> **Records for processing**
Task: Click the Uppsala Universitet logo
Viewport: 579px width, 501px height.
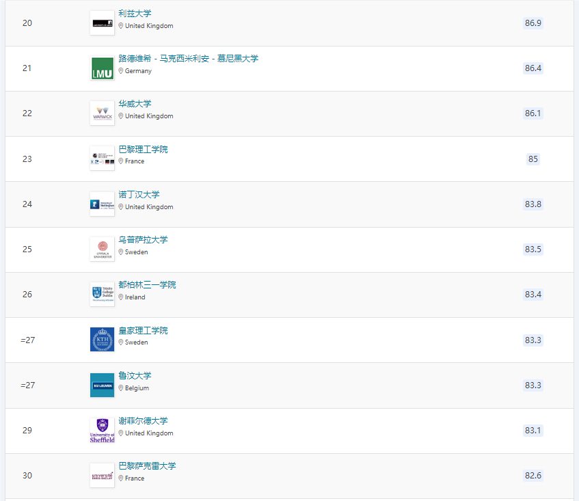Action: coord(102,249)
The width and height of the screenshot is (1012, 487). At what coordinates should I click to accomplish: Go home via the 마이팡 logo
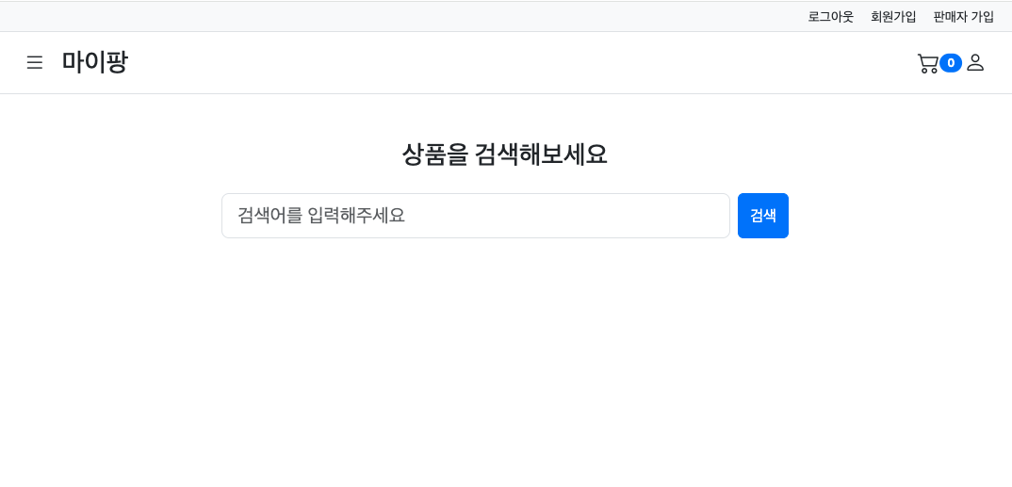click(x=94, y=62)
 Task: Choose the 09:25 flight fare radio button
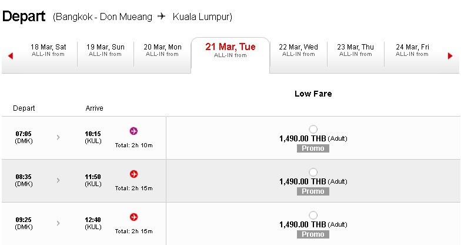313,215
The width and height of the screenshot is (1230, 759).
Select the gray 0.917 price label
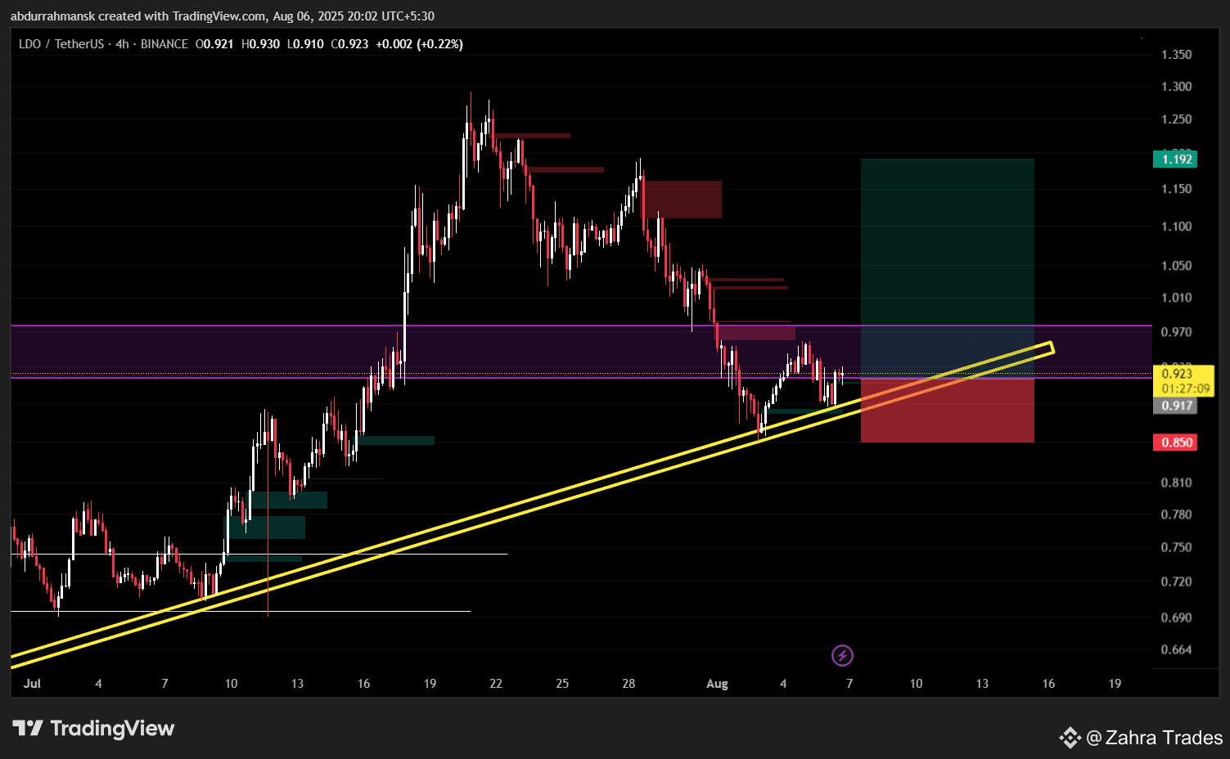click(1176, 406)
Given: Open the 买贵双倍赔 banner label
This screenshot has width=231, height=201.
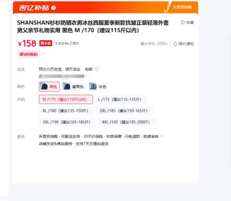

> **Task**
Exclude the pictures from the copy. Retype exactly the lines running from the one containing "Select the gray 0.917 price label" through the last line of the listing.

> **Answer below**
Select the gray 0.917 price label
click(1176, 406)
Given: Open the 买贵双倍赔 banner label
This screenshot has width=231, height=201.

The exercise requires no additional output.